Yeh and colleagues assumed in their analysis that, on average, it would cost $55 to add an 11-gene next-generation sequencing panel to existing genetic tests already being conducted within state-based newborn screening programs. "We assumed that this cost reflected the incremental cost of adding the panel to a [newborn screening] program with existing infrastructure for genetic testing," the researchers wrote in the study. The cost analysis also included costs for surveillance and cancer treatment based on estimates from the published literature and national databases and the cost of parental time lost from work.
The researchers speculated that the cost of NGS would continue to decrease, which would improve the cost-effectiveness of universal screening. Ultimately, they suggested that universal screening could meet the $100,000 per life year threshold as the cost of genetic testing falls. Their analysis suggests that if the cost of testing for the 11 cancer predisposition genes could be around $20, then the ICER would fall below $100,000 per life year.
Yeh said that researchers and health systems have previously suggested using higher cost-effectiveness thresholds when considering care and treatment for rare diseases, such as childhood cancers. Using a higher threshold could make this universal screening program for cancer cost effective sooner without the need to wait for the costs of genetic screening to decrease.
The researchers based their cancer care cost estimates on a 2018 study that estimated the cost of childhood cancer treatment to be around $170,000 for the initial and continuing phases and $365,000 for the final phase of treatment.
The costs of surveillance, like physician's office visits, ultrasounds, or MRIs, were pulled from a database compiled by the US Centers for Medicare & Medicaid Services. The cost for conducting a brain MRI, for example, was $842, and an abdominal ultrasound was $240, which quickly add up when spread over thousands of patients and many years of surveillance.
Within a universal screening program, Yeh noted that even newborns who would never develop cancer despite harboring cancer risk variants would undergo more frequent surveillance using these costly interventions, which adds to health system costs. This process, in turn, may heighten anxiety in parents, knowing their child could develop cancer. The present analysis did not account for that issue, Yeh said, but the authors may explore the effect of parental anxiety in future research.
"With any population-based screening program, there will be some drawbacks," Yeh said. "A strength of our modeling approach was to estimate the number of variant carriers that would need to be followed for the benefits associated with surveillance to be realized."
The researchers acknowledged in the paper that adding this NGS cancer screening to the current newborn screening program would be complex, since states having different processes for expanding existing screening programs. But they argued that universal implementation into states' existing newborn screening programs would be the most effective way to make this type of testing broadly available.
Offering genetic screening separately from existing newborn screening programs "would create added burden and require additional resources for implementation," which the study authors did not analyze, they wrote.

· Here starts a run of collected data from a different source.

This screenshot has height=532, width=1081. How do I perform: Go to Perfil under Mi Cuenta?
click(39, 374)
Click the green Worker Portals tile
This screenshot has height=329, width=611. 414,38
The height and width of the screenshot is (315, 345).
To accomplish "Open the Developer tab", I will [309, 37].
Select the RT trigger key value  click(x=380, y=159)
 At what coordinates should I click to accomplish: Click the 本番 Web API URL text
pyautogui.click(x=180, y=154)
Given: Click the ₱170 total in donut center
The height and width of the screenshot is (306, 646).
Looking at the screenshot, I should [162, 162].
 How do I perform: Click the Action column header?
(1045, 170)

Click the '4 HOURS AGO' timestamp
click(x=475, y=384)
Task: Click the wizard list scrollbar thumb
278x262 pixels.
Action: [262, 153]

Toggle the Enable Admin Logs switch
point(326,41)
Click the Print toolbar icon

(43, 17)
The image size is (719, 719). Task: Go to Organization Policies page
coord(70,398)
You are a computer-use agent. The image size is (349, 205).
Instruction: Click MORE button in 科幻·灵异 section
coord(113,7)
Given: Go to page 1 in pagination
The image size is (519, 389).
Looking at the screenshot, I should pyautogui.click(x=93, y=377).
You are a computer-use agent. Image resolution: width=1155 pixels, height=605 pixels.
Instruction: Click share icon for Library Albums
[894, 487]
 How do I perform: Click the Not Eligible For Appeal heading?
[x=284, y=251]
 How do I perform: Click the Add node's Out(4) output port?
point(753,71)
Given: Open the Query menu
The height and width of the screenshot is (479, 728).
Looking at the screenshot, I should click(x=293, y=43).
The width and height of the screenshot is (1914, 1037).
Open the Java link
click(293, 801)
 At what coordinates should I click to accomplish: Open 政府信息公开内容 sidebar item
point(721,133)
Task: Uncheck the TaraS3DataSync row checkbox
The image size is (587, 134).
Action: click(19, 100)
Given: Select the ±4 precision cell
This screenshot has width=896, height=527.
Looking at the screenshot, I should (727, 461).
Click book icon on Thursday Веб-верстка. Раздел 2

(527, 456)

The researchers acknowledged that more resources and money would be needed to implement the infrastructure for a nationwide universal screening program, along with support for families after receiving test results. A pathogenic cancer risk variant in a newborn could have implications for the parents' future reproductive planning and could necessitate cascade testing to assess genetic cancer risk in other relatives.
"While our findings are suggestive, using newborn genetic screening for pediatric CPS as an example, our study demonstrates how advances in genetics can be applied to populations and what the implications might be for public health," the authors wrote.